Identity thieves are ‘trading up’ from personal to corporate fraud, as they clone the identities of entire businesses.
The study commissioned by life assistance company CPP shows that identity theft has affected almost 100,000 small businesses (1), costing them an average of £13,500 each – £1.3bn across the country – enough to cripple some businesses.
One in five SMEs (22 per cent) admit they may be vulnerable to corporate identity theft due to lax procedures and protocol – but this figure could soar as criminals catch-on to a loophole with Companies House data processing.
Fraudsters’ ‘modus operandi’ typically involves changing company directors’ details or the company’s registered office address, by submitting false documents to Companies House through amendments to the company records via a simple submission of a paper form.
Under current systems, Companies House does not verify paper document validity. There are no checks if impostors try to register as new company directors or change a business address. And legitimate business directors are not notified if new company documents are filed, so they may never be made aware of fraudulent claims.
The majority of SME company directors (87 per cent) are not aware of these loopholes, which could put them at risk of corporate identity fraud.
Only one in 10 (14 per cent) is taking advantage of the PROOF scheme offered by Companies House, which offers secure electronic filing of documents to protect them against potential fraud.

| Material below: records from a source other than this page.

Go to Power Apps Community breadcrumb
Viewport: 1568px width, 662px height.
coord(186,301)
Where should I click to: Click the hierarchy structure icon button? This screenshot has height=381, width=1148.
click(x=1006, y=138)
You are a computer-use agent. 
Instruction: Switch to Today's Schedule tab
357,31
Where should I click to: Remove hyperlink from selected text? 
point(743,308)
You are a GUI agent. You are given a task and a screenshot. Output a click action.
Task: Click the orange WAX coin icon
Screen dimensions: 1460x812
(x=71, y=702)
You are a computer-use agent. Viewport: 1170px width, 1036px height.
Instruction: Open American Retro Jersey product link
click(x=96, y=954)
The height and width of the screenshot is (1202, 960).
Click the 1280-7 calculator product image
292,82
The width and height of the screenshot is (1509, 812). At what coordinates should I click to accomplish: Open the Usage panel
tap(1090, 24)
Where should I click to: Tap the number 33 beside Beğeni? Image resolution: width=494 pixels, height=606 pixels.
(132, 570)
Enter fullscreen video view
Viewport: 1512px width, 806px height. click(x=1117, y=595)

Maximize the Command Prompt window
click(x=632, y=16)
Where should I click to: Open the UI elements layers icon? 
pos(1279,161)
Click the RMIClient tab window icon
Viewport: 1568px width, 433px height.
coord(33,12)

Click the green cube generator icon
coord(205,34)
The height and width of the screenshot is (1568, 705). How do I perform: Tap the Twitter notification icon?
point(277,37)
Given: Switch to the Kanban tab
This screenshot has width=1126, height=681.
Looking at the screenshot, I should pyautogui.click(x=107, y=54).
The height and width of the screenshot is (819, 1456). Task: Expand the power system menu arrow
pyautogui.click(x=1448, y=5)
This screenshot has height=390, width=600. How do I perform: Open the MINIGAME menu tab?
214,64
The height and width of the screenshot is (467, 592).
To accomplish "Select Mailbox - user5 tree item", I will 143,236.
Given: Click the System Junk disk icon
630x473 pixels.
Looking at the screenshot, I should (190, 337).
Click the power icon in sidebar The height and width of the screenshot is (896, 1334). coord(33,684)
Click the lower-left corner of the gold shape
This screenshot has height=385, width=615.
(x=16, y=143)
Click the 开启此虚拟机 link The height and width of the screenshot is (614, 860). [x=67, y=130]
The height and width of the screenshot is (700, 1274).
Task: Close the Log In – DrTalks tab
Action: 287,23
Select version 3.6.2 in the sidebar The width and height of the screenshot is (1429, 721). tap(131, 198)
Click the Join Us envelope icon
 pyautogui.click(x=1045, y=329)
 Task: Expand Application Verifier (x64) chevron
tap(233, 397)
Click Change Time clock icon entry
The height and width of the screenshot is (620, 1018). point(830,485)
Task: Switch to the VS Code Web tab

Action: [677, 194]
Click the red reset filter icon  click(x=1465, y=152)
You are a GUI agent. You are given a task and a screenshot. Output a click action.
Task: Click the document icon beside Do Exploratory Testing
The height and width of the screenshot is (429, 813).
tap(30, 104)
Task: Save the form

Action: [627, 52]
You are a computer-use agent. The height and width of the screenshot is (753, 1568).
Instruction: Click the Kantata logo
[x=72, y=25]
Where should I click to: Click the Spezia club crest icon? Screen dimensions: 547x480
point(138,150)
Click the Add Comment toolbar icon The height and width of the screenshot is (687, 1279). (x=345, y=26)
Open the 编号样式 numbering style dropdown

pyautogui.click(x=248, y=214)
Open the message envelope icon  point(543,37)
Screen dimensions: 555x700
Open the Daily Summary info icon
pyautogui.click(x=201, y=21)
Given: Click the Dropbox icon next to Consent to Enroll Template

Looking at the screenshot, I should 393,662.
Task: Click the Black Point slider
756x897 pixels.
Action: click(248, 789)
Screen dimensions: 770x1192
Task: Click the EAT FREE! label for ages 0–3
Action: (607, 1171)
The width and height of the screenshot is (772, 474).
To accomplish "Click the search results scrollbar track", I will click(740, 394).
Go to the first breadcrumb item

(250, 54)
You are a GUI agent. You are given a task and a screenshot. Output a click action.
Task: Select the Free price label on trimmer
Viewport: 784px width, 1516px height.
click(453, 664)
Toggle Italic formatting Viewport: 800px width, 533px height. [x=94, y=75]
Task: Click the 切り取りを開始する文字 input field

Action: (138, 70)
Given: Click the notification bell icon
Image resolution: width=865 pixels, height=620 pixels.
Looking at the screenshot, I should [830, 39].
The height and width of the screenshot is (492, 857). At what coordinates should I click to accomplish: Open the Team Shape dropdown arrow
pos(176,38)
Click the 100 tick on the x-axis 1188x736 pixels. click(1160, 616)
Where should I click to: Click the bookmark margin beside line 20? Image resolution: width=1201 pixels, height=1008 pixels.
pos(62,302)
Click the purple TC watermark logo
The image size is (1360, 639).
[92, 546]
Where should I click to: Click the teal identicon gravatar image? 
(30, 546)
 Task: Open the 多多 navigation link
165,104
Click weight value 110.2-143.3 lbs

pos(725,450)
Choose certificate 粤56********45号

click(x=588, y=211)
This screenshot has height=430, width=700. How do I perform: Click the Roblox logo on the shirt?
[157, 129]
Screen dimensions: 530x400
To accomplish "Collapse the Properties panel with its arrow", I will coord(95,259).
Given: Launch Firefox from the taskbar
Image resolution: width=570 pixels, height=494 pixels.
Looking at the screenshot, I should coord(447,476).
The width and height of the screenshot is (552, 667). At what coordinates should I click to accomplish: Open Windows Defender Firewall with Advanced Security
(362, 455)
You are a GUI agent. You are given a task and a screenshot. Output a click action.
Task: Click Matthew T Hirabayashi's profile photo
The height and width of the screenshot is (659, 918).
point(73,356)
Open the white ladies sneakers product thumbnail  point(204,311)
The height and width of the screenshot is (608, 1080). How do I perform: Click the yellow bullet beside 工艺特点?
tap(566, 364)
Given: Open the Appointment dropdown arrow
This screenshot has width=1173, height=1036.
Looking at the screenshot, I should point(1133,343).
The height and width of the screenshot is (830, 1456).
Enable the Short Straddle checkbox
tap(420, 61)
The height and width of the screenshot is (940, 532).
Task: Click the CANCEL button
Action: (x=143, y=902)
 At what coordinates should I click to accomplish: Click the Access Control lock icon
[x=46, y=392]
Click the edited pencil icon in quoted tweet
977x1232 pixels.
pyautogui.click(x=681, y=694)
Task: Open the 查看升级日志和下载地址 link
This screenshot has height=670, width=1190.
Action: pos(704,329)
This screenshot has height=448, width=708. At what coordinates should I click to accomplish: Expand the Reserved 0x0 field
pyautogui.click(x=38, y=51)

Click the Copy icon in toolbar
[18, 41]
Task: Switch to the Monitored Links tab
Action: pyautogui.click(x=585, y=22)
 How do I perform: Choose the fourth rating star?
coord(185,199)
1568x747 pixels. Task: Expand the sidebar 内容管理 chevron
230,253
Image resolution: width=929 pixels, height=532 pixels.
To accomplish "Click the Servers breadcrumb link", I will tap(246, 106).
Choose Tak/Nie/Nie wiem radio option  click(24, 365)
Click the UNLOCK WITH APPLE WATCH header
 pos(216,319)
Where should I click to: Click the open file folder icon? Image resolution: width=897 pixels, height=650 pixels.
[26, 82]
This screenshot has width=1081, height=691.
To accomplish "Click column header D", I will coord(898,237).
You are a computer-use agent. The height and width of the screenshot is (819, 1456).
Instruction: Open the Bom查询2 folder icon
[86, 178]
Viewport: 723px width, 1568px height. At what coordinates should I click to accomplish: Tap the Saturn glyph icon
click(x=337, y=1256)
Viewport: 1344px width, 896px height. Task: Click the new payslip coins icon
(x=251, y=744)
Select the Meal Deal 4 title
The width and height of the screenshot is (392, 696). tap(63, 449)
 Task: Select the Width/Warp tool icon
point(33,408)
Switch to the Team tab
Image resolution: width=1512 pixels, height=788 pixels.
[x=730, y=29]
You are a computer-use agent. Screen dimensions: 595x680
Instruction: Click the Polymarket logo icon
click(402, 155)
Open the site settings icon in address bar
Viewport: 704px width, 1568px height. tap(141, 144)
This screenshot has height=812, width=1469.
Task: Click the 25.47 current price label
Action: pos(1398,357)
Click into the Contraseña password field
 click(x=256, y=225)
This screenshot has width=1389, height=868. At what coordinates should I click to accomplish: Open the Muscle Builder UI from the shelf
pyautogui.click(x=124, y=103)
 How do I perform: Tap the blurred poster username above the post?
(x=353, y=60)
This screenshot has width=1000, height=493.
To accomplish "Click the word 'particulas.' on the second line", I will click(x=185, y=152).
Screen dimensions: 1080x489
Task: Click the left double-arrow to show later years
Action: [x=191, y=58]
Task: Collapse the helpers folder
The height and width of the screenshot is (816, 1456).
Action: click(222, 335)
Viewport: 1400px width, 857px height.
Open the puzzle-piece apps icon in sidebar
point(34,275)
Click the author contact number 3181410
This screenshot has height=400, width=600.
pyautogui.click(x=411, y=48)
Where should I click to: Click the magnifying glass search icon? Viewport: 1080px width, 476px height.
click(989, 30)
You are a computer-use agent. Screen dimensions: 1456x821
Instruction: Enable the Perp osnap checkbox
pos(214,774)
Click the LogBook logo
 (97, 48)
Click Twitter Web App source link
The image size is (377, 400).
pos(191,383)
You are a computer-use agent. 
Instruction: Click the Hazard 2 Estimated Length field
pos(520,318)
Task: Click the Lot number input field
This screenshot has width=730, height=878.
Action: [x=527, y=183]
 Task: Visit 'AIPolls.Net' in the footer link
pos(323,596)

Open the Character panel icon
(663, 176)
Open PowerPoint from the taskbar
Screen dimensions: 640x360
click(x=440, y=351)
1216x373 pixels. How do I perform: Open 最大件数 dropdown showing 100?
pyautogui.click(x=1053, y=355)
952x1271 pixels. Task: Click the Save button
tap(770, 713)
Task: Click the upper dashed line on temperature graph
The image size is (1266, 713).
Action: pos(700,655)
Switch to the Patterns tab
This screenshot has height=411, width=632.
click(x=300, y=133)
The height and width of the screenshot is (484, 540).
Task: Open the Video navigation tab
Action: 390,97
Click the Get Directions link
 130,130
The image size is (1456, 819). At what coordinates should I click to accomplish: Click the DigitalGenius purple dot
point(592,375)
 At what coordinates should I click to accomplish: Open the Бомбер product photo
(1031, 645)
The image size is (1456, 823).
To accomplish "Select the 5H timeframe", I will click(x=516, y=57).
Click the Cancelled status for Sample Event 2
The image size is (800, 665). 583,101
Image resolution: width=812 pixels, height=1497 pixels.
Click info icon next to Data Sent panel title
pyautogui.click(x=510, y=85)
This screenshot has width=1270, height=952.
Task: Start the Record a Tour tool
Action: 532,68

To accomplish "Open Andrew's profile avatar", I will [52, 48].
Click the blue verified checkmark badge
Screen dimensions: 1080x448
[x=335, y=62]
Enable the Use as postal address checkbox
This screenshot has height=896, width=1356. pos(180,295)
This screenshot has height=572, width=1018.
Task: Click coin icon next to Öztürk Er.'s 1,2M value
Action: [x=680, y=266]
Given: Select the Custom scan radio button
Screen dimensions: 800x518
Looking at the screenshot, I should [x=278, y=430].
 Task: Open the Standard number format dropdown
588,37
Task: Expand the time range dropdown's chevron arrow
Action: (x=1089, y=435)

And SMEs are also exposed to risk through their own data handling. Nearly half (47 per cent) say that their current employees have access to sensitive company data, almost two-thirds (61 per cent) admit they don’t encrypt company data, and a further fifth (22 per cent) allow employees to take sensitive documents out of the office.
While over a third (34 per cent) of SMEs confess that they don’t understand what corporate ID theft is – they need to as the reality is real. Victims of corporate fraud have experienced fraudsters applying for corporate credit/debit cards, spending money on credit, ordering goods without authorisation and even being able to withdraw funds direct from corporate accounts.
And the impact is severe – with victims reporting their company credit rating being affected as a result, damage to their company reputation and losing customers.
Michael Lynch, fraud expert at CPP said: “Our report demonstrates that corporate identity fraud is a real concern for businesses. It’s key that organisations ensure that they have secure methods of storing sensitive information to avoid falling victim to this growing problem.
“The current loopholes in the Companies House system make it worryingly easy for impostors to steal company information, and forge its identity, which can have huge financial impacts. We urge SMEs to take advantage of the safe online systems in place, to protect their business and for many SMEs, their livelihood.”